どうしたのかとじっと見ていると、こちらを見た。
「俺の時はたまたま男だったけど、次に来るのが男でも大丈夫か?」
「どういう事?」
男?
男の体に入れって事?
「元の持ち主の記憶には男の方が人数が多いんだ。女もいるが、少ないように感じる」
なるほど、次に来るのが女とは限らないというわけか。
それは……気持ちは女で体は男?
「あ~、仕方ないような。女がいるなら諦められないような」
すごく難しい選択だよね。
次が男でも、その次が女と分かっているなら待てるけど。
女がいつ来るか予測がつかないとなると……。
「こっちから行った方が早くない?」
「それは考えたんだが、俺より強いやつがいるみたいなんだ。だから、向こうへ行って無事に目的のモノを手に入れられるかどうかは分からない」
さっきは簡単にできると思ったが、記憶を探っていくとかなり強いやつがいる。
少なくとも3名。
こいつも1人で行動が許されるぐらいには強いようだが、奴らにはまだ勝てない様子だった。

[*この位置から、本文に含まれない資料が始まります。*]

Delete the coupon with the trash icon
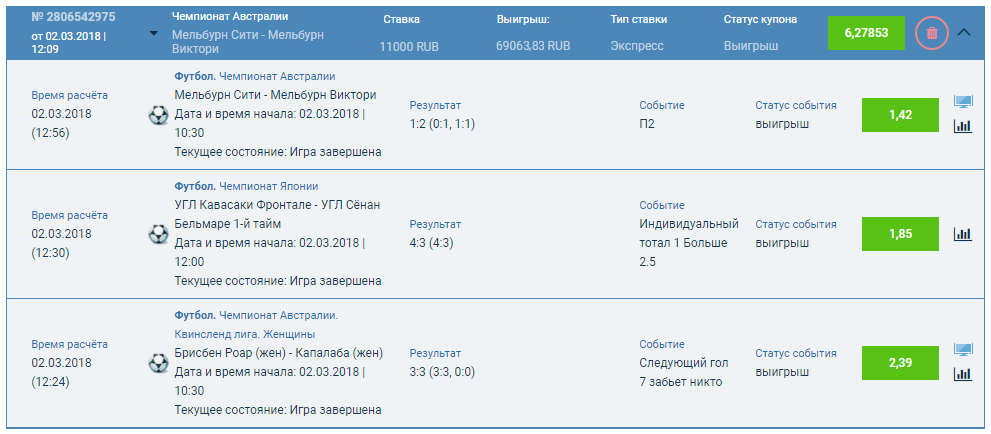991x434 pixels. [932, 33]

彼らを押えて、アルフェのための女性体を手に入れ逃げたとしても、間違いなく追いかけてくるだろう。
それを追い払って……無理だな。
「困ったね」
どうしようかな。
もう、性別は諦めた方がいいかもしれない。
そこまで拘りは……結構あるな。
さすがに男の体はつらいかもしれない。
いや、ここは動きやすい体を手に入れる方が何より重要だよね。
ん~。
「少しだけ時間を頂戴」
決まったわけじゃないけど、男性になる覚悟はしておかないとね。
大丈夫、性格はガサツだって言われていたから。
……あれ? 誰にだっけ?
「もちろん構わない。ただ、それほど時間は取れないかもしれない」
「分かってる。ありがとう」
さて、奴らが来るまでやることが無いな。
体を強化すると言っても、何をすればいいんだろう?
筋トレ?
腕立て伏せとか?
こいつの記憶になんかいい鍛え方は無いかな?
ん~、すごい。
こいつ体術が得意じゃないか。
俺もそのまま使えるのか?
ちょっと試してみるか。
どうしたんだろう?
何も言わずに私から離れて行ったラルグを見る。
不思議に思って見ていると、いきなり体を動かしだした。
たぶん、何かの体術かな?
すごく動きが綺麗で切れがある。
「うわ~、すごい」
動きを止めたラルグに、手を叩こうとして羽がバタバタした。
……早く人の体を手に入れよう。
もう男でもいいや。
うん、なんだか性別がすごく些細な事のような気がしてきた。
だって、体の動きが制限されるってすごくストレスが溜まるんだよね。
確かに蝙蝠の体に慣れたと言えば慣れたけど、ラルグの動きを見ていると早く人になりたくなった。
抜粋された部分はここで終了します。